Stored records
****

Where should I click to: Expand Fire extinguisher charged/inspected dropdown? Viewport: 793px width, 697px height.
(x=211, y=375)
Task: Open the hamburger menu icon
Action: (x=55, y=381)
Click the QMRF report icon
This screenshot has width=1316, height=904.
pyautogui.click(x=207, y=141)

****

**Work instruction:** Copy every entry exactly; no part may be left out.

**Exercise result:**
Where should I click to: Expand Fire extinguisher charged/inspected dropdown? Viewport: 793px width, 697px height.
(x=211, y=375)
Task: Open the hamburger menu icon
Action: (x=55, y=381)
Click the QMRF report icon
This screenshot has width=1316, height=904.
pyautogui.click(x=207, y=141)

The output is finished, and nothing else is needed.